As shown in fig. 46, a member to be moved 30 is provided, and an edge of the member to be moved 30 is coupled to a first end of the connecting member 40.
The movable end of the piezoelectric element is bonded to the connecting member, and the connecting member is bonded to the moved element by using an adhesive, but not limited thereto, and the movable end of the piezoelectric element and the connecting member may be bonded by using a dry film, or a part of the movable end of the piezoelectric element and the connecting member may be bonded by using an adhesive, and a part of the movable end of the piezoelectric element and the connecting member may be bonded by using a dry film.
Referring to fig. 47, step S24 and step S25 are performed to etch a side of the third substrate 140 opposite to the connection member 40 to form an opening 141.
As shown in fig. 48, the second dielectric layer 500 is removed by a wet etching process or a dry etching process. While the third substrate 140 remaining at the bottom of the piezoelectric element 20 may serve as a support block for supporting the piezoelectric element 20, and the first and second terminals at the top of the piezoelectric element 20 serve as third and fourth electrical connection terminals, it is understood that a cantilever structure or a solid structure may be formed by the size of the opening 141.
Example eight
As shown in fig. 1 and fig. 2, the present embodiment provides a lens assembly, which includes a circuit board 10 and the imaging module, where the imaging module is located on the circuit board 10. The first terminal 251 and the second terminal 252 of the piezoelectric element 20 of the imaging module are both located on the top surface of the piezoelectric element 20, and the first terminal 251 and the second terminal 252 are used as external signal connection terminals and are electrically connected to corresponding connection terminals on the circuit board 10 through a lead wire 76.
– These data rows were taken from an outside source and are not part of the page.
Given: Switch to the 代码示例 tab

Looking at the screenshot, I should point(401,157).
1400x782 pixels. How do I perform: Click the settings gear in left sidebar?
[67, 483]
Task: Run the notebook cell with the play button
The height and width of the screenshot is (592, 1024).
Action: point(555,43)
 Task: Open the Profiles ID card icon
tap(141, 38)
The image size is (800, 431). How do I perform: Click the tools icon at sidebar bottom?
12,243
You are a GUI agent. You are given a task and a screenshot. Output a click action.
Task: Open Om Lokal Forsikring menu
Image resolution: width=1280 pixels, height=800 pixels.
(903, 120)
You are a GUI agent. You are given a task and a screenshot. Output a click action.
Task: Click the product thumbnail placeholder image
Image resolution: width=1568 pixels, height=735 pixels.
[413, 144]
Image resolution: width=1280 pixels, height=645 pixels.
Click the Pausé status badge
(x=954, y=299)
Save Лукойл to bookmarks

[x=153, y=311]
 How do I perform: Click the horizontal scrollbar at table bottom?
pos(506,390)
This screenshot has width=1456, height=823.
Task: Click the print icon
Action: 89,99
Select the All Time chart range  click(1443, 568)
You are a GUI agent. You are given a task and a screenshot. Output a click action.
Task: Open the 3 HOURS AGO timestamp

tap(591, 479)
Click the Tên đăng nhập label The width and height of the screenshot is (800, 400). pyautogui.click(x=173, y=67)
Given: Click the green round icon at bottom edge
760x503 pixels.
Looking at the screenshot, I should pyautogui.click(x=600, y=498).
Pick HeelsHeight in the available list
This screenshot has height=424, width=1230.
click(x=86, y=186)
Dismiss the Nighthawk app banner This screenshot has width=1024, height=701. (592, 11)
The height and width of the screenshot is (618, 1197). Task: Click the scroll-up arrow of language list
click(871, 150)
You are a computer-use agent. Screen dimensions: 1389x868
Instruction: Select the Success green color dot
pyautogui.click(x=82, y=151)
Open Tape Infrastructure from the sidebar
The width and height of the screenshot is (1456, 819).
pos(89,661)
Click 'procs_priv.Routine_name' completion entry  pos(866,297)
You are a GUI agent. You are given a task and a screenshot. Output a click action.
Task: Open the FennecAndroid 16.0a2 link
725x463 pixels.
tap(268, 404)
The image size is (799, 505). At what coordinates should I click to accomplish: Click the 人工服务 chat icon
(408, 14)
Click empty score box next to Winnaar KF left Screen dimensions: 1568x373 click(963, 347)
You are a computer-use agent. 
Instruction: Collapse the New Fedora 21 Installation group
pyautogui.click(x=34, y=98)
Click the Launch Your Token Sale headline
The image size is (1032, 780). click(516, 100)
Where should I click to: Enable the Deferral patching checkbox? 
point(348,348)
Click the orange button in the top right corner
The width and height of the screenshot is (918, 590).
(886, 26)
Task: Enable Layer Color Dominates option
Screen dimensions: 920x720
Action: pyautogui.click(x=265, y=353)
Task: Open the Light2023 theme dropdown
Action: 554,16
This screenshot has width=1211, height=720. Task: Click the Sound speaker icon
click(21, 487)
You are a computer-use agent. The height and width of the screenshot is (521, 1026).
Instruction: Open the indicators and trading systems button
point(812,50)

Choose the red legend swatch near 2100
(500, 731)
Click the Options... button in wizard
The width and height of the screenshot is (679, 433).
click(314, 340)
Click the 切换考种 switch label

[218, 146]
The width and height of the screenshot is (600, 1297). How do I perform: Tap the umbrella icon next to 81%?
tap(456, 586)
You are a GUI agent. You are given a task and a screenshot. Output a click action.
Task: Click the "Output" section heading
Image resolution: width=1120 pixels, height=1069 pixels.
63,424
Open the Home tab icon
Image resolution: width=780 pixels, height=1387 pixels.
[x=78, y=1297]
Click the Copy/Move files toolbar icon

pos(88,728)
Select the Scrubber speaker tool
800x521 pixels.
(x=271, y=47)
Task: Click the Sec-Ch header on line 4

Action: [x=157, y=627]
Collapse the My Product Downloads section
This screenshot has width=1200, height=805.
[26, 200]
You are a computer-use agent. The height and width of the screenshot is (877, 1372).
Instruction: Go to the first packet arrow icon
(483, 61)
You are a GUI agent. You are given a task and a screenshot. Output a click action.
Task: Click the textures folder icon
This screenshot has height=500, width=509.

Of course, the present invention is not limited to the piezoelectric element 20 and the circuit board 10 being electrically connected by the lead wire 76, and as shown in fig. 15, when the external signal connection terminal includes a third electrical connection terminal and a fourth electrical connection terminal, the third electrical connection terminal and the fourth electrical connection terminal may be electrically connected to the circuit board 10 by a lead wire, a conductive plug, a combination of a conductive plug and a lead wire, or a combination of a conductive plug and a rewiring, which is selected according to the positions of the third electrical connection terminal and the fourth electrical connection terminal.
It should be understood that the moved element 30 may also be a lens group, a lens sheet, a mirror, an aperture, or other elements.
It will be apparent to those skilled in the art that various changes and modifications may be made in the invention without departing from the spirit and scope of the invention. Thus, if such modifications and variations of the present invention fall within the scope of the claims of the present invention and their equivalents, the present invention is also intended to include such modifications and variations.